Not the runners just some I am working on .


----------



## grizz55chev (Mar 29, 2016)

I think you need to get in a program for hoarders, I'd like to help. You could send me that pile of parts on the bench and I'd take very good care of them.


----------



## lone wolf (Mar 29, 2016)




----------



## grizz55chev (Mar 29, 2016)

It's worse than I thought Wolf. You're beyond help, now I know where all the dead 200t's are.


----------



## Conquistador3 (Mar 29, 2016)

So we finally found out why prices are so high: supply and demand people!


----------



## angelo c (Mar 29, 2016)

show them the NIB ones too !!!

wolfie uses these saws to feed his family....its not "hoarding" its "working"....


----------



## Chainsaw Jim (Mar 29, 2016)

angelo c said:


> Challenge accepted.... name some names there young fella.
> 
> the 200t has its reputation because it is WELL EARNED. anyone who has ever worked one IN A TREE hour after hour after hour on branches that were wayyyy to big for its intended use will agree. there may be short term "fixes" by other manufacturers, but there is no current offering "over the counter" that will "embarrass" a 200t dollar for dollar( pound for pound) over the long term in its intended use range.
> A top handle in its working environment HAS to function. Any time longer then necessary for a climber to be in a tree is assuming danger for no reason. they are not cutting cookies up there for firewood. they are limbing a tree mostly for removal and a paycheck( family survival).
> ...


No offence meant but it's hard to avoid saying your comment proves my point. A person don't even get a chance to try out other good saws because there's always someone on the crew pounding them over the head with an overpriced creamsicle. I'm not bashing the 200, I know it is a proven performer.
I know climbers who won't use anything but an ms200 only because they'll get laughed at if they show up with anything else. Some of them would actually rather use other brands.



blsnelling said:


> Please name them


That isn't the point. A saw doesn't have to beat another to embarrass someone. All it needs to do is come close.


----------



## Definitive Dave (Mar 29, 2016)

In general a reputation is earned. The 200T is a pure design flawlessness. 
Climbers love them because they do the hardest work on the site in the closest most dangerous quarters and want a dead-nuts reliable saw to do it.
Stihl screwed the pooch with the original 201T and then made another mistake by not renaming the "new" MS201T the MS202T. That model is stuck in infamy as a underpowered piece of junk and even if they doubled the power in the same case it will never sell well.
A MS201T can be made to run well, even as well as a MS200T, but the MS200T cut perfect straight from the box and is still quieter than a performance enhanced MS201T which is important to a guy using it next to his face all day.
balance, weight, power, easy starting, longevity (till ya run ethanol or drop them out of a tree).
Other brands can be cheaper but I have never seen an arborist who was spending his bosses money who didn't want an MS200T over any other saw, period.
Find another top handle saw that can command $1000.00 on Ebay 
P.S. lonewolf knows his way around a 200T


----------



## blsnelling (Mar 29, 2016)

Chainsaw Jim said:


> It's only a popularity thing or fad. There are other saws in that size range that will embarrass the cool guy.





Chainsaw Jim said:


> I'm not bashing the 200, I know it is a proven performer.
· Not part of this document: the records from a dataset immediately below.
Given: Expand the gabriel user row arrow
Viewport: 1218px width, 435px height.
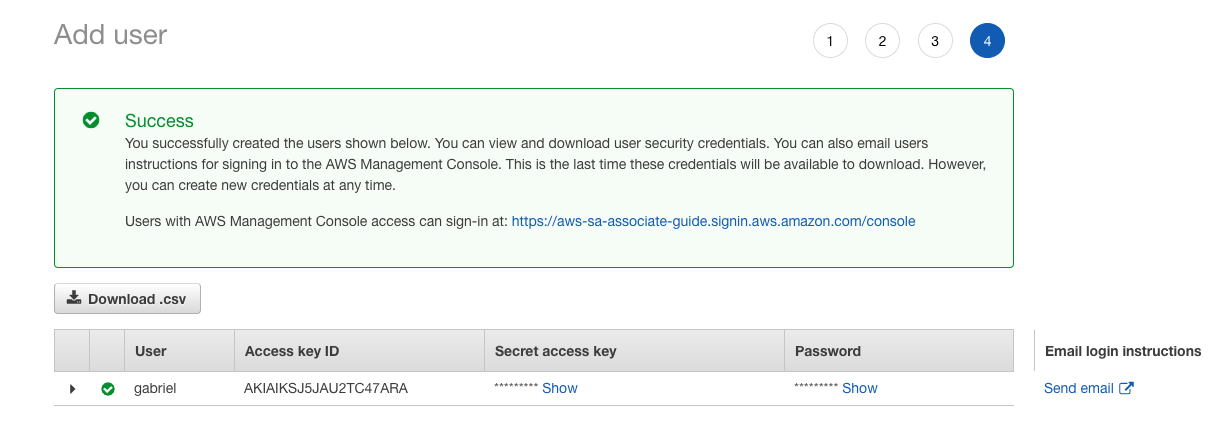Looking at the screenshot, I should pos(72,389).
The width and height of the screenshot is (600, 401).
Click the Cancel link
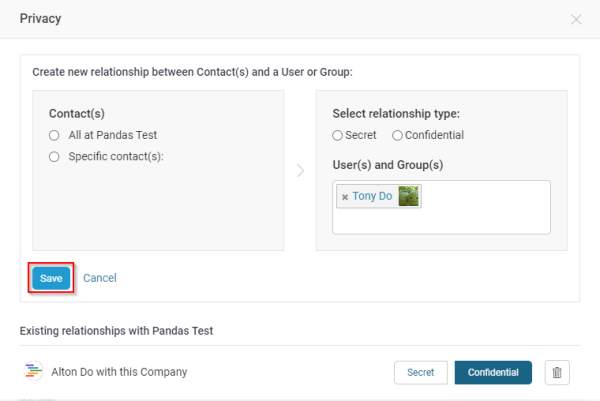tap(100, 278)
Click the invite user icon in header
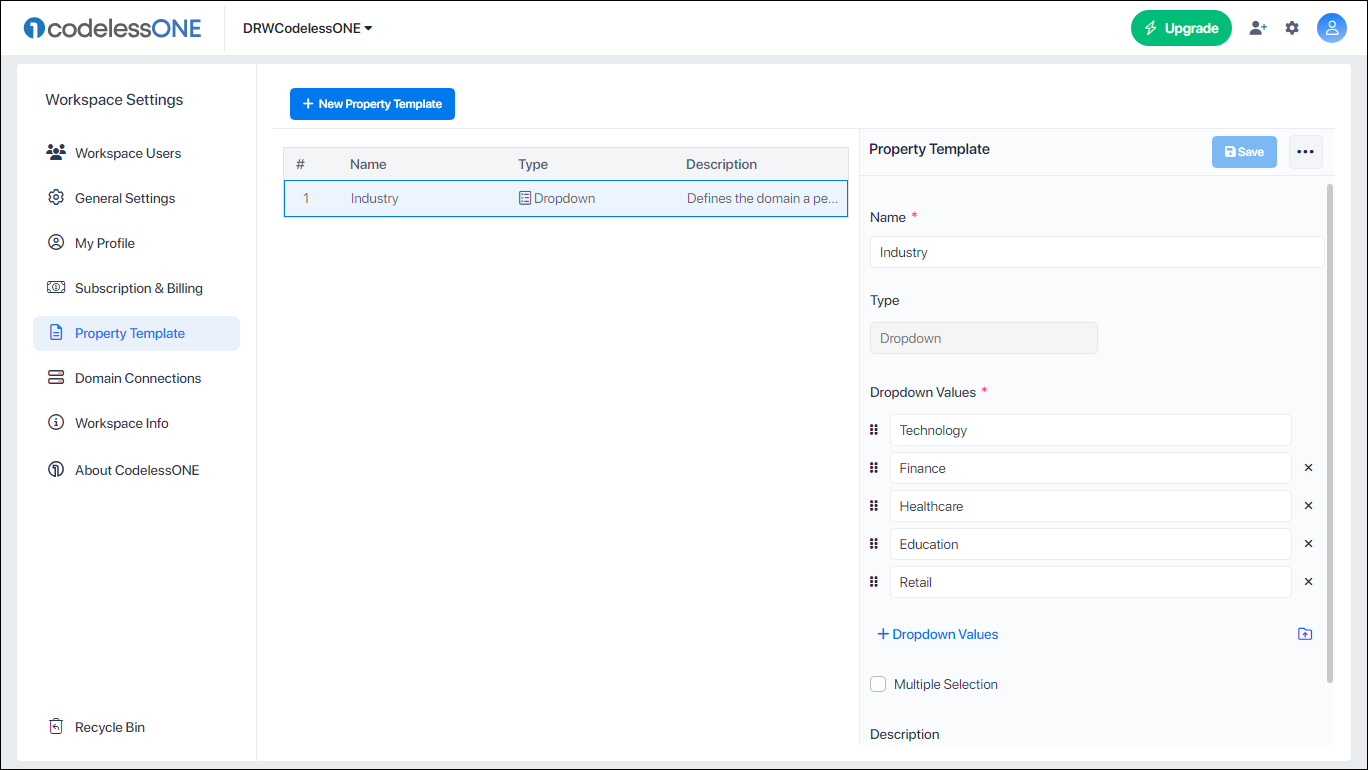This screenshot has width=1368, height=770. tap(1258, 28)
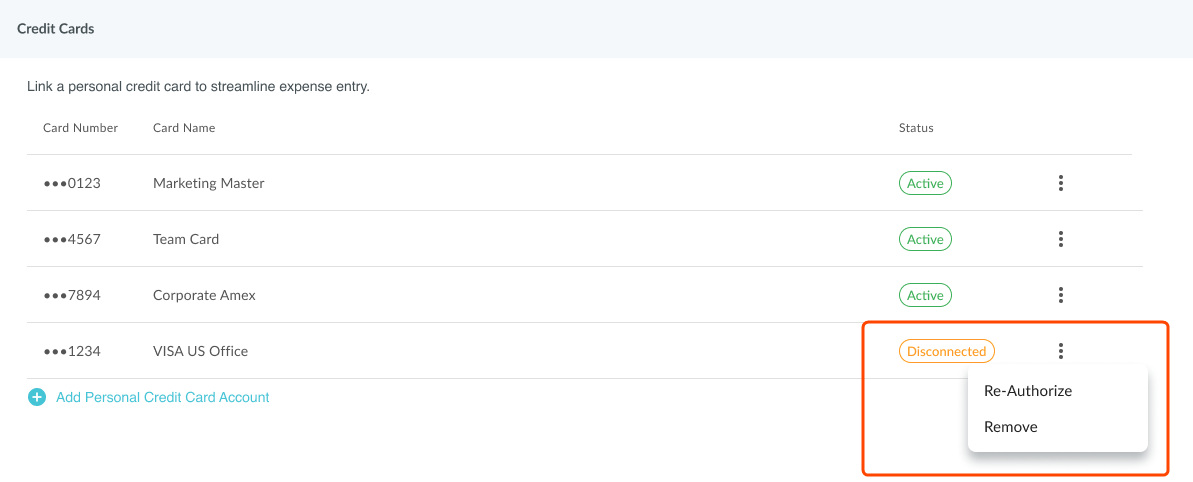This screenshot has width=1193, height=482.
Task: Choose Remove from the dropdown menu
Action: [x=1011, y=427]

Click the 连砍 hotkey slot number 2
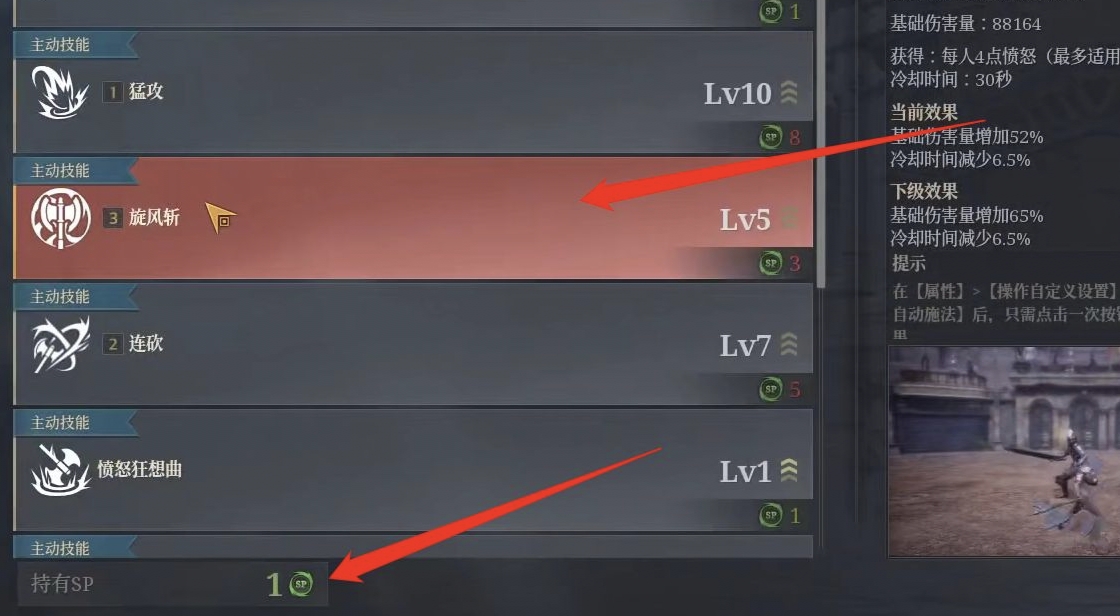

Isn't that a contradiction? Trust me, the 200 didn't get its reputation by being and overpriced creamsickle. An arborist calls it his money maker for a reason. If there were a better tool, they'd be using it.


----------



## blsnelling (Mar 29, 2016)

Most arborist I know pulled the spark screen on their 200s. That essentially added another port and enhanced the performance. You can't do that to the 201. Pulling the screen doesn't add a port. The way I mod them, I add a smallish second port and re-install the spark arrestor.

I don't have a 200 to test with, but I bet a box stock 201TC performs at least as well as a box stock 200T.


----------



## lone wolf (Mar 29, 2016)

As Definitive Dave pointed out show us another top handle that commands a thousand dollars on Ebay! Nuff said!


----------



## lone wolf (Mar 29, 2016)

blsnelling said:


> Most arborist I know pulled the spark screen on their 200s. That essentially added another port and enhanced the performance. You can't do that to the 201. Pulling the screen doesn't add a port. The way I mod them, I add a smallish second port and re-install the spark arrestor.
> 
> I don't have a 200 to test with, but I bet a box stock 201TC performs at least as well as a box stock 200T.


Climbers really like the MS200T ,what can I say. I am satisfied with them so is everyone I know that has them.


----------



## 7sleeper (Mar 29, 2016)

I am by far no pro and do not know a lot about them, but since well known experts are here, I have understood that the carb is one of the weak points on the 200. As far as I understood the carb with the "accelerator plunger" (don't really know what it is called in english) is prone to cause problems. 

7


----------



## 2000ssm6 (Mar 29, 2016)

Hard to comment if you haven't ran one, well worth the $$$. They are a fire cracker with a muff mod, ported they are bad arse!


----------



## Definitive Dave (Mar 29, 2016)

blsnelling said:


> Most arborist I know pulled the spark screen on their 200s. That essentially added another port and enhanced the performance. You can't do that to the 201. Pulling the screen doesn't add a port. The way I mod them, I add a smallish second port and re-install the spark arrestor.
> 
> I don't have a 200 to test with, but I bet a box stock 201TC performs at least as well as a box stock 200T.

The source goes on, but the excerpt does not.